They’re helping Mexican farmers grow sustainable coffee, but The Lucy Foundation’s next step is to give disabled Kiwis employment chances. Maria Slade caught up with founder Robbie Francis to find out how she is building a business model with inclusiveness at its core.
Heaven knows how New Zealand would keep functioning if its citizens didn’t get their morning macchiato or trim flat white.
A young Dunedin woman is using the power of the Kiwi coffee culture to prove it’s possible to run a business that is good for the community and the environment, while at the same time offering opportunities to people with disabilities.
Robbie Francis set up The Lucy Foundation two years ago, named after her own prosthetic limb which she dubbed ‘Lucy Leg’ as a child. Its aim is to create a ‘bean to cup’ value chain from the coffee plantations of southern Mexico through to the cafes of New Zealand, opening up training and employment opportunities for differently abled people in both countries along the way.
It’s less about fixing the world than it is about designing an operating model, Francis says. “The lessons we’re learning and insight we have working with products in a place of origin and people with disabilities, and for us working in an indigenous community as well, are things that we can share. If someone else could run with this in a different industry that would be the greatest compliment, I think.”

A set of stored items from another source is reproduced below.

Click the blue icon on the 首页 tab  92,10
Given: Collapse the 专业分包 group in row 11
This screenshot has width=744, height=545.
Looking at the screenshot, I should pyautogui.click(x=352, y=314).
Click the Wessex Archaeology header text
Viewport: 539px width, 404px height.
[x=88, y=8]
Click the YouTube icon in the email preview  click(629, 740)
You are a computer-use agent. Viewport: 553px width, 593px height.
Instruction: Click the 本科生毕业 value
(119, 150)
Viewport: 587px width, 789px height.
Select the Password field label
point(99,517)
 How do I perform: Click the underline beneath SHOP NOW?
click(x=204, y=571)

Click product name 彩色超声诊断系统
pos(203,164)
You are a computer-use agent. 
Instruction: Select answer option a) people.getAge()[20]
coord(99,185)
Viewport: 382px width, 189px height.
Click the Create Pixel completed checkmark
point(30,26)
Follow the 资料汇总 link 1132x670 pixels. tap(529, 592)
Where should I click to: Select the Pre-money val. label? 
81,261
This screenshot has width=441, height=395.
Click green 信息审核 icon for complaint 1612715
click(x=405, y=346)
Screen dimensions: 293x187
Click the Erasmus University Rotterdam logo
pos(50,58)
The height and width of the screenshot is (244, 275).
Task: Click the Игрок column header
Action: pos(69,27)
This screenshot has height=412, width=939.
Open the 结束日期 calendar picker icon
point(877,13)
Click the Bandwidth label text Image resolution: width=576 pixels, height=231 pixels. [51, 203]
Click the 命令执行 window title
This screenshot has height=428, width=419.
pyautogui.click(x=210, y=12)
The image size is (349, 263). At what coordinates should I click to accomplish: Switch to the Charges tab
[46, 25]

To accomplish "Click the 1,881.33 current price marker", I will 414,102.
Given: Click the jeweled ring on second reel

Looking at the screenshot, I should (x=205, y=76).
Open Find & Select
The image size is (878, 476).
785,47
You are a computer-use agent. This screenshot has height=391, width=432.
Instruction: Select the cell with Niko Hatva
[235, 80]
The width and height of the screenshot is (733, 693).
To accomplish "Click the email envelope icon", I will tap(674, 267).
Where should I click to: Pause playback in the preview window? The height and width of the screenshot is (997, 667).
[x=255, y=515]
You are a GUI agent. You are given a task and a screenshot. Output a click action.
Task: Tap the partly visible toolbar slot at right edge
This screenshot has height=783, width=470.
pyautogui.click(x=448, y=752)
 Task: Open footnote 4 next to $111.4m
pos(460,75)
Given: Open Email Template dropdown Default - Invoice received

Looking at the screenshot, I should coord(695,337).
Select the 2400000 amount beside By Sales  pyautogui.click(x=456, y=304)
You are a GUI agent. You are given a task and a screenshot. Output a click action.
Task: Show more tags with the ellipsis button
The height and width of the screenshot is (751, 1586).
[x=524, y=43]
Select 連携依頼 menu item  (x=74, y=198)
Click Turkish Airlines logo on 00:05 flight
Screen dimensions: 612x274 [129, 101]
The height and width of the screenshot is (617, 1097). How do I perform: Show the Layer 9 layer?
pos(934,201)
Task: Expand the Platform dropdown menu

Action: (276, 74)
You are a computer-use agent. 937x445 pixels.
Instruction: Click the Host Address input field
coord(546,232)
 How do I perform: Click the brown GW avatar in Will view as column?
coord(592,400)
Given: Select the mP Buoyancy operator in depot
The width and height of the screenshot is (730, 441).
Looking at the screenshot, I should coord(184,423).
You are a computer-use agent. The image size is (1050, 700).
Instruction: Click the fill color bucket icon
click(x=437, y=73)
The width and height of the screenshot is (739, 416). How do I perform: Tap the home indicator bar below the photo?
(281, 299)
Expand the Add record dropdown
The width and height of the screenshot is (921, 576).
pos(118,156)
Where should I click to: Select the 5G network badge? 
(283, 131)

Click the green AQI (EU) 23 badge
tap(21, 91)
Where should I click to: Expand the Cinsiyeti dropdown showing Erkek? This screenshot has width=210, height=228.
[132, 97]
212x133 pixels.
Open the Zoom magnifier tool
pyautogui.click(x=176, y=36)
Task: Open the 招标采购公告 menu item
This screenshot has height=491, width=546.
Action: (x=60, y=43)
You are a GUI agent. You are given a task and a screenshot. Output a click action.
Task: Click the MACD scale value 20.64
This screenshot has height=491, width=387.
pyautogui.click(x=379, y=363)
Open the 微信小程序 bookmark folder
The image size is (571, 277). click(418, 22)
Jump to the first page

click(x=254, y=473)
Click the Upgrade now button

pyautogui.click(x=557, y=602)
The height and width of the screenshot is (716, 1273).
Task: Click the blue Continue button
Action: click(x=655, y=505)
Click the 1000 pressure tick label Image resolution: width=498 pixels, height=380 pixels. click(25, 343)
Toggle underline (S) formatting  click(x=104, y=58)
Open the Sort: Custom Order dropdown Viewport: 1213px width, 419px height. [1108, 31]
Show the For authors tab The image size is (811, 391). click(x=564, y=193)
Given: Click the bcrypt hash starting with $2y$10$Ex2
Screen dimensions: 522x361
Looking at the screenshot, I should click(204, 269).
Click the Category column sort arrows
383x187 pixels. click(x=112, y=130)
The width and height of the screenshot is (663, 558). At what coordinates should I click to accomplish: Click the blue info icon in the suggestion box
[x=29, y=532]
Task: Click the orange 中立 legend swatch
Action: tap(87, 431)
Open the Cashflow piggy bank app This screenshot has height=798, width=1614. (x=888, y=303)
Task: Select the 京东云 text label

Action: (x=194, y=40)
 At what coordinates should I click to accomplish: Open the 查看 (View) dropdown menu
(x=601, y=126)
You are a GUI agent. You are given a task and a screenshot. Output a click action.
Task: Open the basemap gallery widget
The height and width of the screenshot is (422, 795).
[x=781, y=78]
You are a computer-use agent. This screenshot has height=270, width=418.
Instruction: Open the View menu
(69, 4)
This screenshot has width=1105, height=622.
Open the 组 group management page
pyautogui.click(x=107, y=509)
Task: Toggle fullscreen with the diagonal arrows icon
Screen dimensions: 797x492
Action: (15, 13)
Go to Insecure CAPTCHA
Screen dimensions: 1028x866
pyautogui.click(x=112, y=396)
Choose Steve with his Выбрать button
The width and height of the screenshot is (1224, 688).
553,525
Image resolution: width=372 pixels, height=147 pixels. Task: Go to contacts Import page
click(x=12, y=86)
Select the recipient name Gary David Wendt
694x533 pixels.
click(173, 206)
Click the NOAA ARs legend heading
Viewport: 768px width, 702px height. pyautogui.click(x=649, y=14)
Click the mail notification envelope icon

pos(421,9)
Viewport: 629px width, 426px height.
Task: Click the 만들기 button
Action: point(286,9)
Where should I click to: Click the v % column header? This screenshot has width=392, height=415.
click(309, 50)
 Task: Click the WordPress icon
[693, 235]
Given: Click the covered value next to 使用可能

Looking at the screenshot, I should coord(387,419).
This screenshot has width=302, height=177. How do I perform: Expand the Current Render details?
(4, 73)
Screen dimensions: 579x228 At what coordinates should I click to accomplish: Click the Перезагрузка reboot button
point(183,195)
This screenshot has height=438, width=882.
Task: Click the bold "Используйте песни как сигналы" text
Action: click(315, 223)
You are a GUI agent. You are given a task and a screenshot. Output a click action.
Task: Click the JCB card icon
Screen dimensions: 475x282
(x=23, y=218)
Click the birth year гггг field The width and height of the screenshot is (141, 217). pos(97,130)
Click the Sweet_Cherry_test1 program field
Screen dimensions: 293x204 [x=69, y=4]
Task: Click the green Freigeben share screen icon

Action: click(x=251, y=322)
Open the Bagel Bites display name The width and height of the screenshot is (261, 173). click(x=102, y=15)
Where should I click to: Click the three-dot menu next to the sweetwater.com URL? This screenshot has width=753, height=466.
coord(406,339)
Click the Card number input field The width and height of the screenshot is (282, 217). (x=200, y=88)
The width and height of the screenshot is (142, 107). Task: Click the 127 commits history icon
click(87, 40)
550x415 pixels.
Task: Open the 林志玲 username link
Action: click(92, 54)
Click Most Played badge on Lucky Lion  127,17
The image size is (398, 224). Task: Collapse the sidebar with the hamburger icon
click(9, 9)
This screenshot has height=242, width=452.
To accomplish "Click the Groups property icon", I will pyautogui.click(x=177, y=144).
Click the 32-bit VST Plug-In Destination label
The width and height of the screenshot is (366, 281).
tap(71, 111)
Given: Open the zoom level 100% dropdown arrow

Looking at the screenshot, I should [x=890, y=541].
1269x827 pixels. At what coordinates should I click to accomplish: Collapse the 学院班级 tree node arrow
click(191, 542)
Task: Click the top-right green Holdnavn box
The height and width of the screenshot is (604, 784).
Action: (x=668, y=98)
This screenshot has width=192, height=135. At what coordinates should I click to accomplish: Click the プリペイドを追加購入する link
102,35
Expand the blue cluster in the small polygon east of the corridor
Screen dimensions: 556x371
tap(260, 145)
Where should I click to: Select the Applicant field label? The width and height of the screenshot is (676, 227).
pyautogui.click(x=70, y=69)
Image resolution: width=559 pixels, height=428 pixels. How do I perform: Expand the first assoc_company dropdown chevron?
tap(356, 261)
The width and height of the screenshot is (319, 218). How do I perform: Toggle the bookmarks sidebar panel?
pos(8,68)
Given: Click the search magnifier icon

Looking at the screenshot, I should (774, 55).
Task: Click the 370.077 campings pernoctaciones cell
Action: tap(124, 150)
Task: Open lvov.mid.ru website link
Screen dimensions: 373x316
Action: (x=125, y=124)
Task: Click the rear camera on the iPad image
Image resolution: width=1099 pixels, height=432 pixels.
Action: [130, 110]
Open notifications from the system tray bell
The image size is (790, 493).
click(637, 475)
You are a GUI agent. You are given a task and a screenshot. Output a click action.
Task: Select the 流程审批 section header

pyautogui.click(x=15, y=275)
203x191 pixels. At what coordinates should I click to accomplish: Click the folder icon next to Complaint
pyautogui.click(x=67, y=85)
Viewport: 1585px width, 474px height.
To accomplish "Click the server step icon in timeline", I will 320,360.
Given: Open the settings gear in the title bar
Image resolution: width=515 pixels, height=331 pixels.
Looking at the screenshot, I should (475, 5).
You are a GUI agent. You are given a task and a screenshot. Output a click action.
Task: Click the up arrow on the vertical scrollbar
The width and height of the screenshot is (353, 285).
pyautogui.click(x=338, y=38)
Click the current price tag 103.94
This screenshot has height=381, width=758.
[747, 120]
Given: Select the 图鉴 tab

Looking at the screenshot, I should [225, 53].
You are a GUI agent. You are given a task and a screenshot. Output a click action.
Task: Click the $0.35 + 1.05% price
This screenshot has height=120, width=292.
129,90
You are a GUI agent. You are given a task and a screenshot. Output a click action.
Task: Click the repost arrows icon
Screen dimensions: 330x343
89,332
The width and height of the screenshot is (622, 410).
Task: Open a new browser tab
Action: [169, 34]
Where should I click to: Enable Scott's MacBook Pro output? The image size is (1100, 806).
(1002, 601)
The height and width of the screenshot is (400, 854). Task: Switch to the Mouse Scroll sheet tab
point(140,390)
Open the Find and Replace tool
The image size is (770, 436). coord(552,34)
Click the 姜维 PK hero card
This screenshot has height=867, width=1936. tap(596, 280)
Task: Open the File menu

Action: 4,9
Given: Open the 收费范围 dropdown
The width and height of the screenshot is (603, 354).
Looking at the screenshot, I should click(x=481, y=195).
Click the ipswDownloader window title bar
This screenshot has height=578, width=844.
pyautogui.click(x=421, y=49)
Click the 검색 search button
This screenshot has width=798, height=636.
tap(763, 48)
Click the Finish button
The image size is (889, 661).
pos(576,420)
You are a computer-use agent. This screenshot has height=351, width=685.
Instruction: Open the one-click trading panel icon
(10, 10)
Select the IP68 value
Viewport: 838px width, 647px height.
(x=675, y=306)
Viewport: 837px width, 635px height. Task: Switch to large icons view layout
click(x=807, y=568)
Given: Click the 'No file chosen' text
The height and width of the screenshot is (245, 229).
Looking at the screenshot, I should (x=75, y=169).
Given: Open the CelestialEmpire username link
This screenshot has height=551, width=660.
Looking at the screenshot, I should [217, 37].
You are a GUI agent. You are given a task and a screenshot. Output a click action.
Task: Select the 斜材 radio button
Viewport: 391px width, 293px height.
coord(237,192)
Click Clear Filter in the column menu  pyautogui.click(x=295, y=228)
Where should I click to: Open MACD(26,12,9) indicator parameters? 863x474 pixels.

Francis is doing all of this while completing her PhD at Otago University’s National Centre for Peace and Conflict Studies, and living with phocomelia syndrome which results in undeveloped limbs. She is a well-deserved finalist in this year’s Attitude Awards, and has had to cut short her latest trip to Mexico to get back in time for the awards ceremony on November 9.
The Lucy Foundation works with farming families in the mountainous Oaxaca region of Mexico to produce coffee for export back to New Zealand. The brand is called Pluma, after the nearest town Pluma Hidalgo. “The reason we chose coffee is because it’s such a big industry in New Zealand, and we love this idea that coffee brings people together, regardless of ability, gender, religion,” Francis says.
Lucy Foundation members Jessica Pantoja-Sanders, who is half Mexican, her husband Ryan Sanders and their two children are now living in Pluma Hidalgo. Their knowledge of the local coffee industry is key, and the couple has run around 30 agricultural workshops teaching farmers ways of improving the productivity of their crops, such as composting and beekeeping. Like many parts of Latin America the area has been affected by climate change and environmental disasters, and new practices are needed to ensure the ongoing health of the coffee plants, Francis says.
Whereas before it was all about survival from one harvest to the next, the local farmers are starting to implement the practices and plan a future with coffee as their main source of income, she says.
The foundation has also been teaching the locals about coffee making. In partnership with the Lower Hutt-based enterprise Coffee Educators, three deaf Kiwi baristas spent a month in Pluma Hidalgo passing on their skills. The training sessions, in sign language and English, were wildly popular.
The Lucy Foundation has just completed a second round of funding on PledgeMe, raising $20,000, and will now regroup to plan its next moves. So far the focus has been on the Mexico end “because we had to start somewhere”, but the next step is creating opportunities for disabled New Zealanders as baristas and in the hospitality industry generally, Francis says.
The first batch of Pluma coffee was roasted by Flight Coffee and sold in New Zealand with support from both Flight Coffee and Coffee Educators earlier this year. They are now waiting on the new harvest. It envisions expanding on such partnerships, and building the Pluma brand around the stories of the people who produce it. It wants its customers to know that when they buy the product they are investing their money in human rights and ethical enterprise, she says.
“We’re not trying to do everything ourselves, we’re trying to show people how we did it in the hope that they also will become inclusive and accessible and diverse within their business models and industries,” Francis says.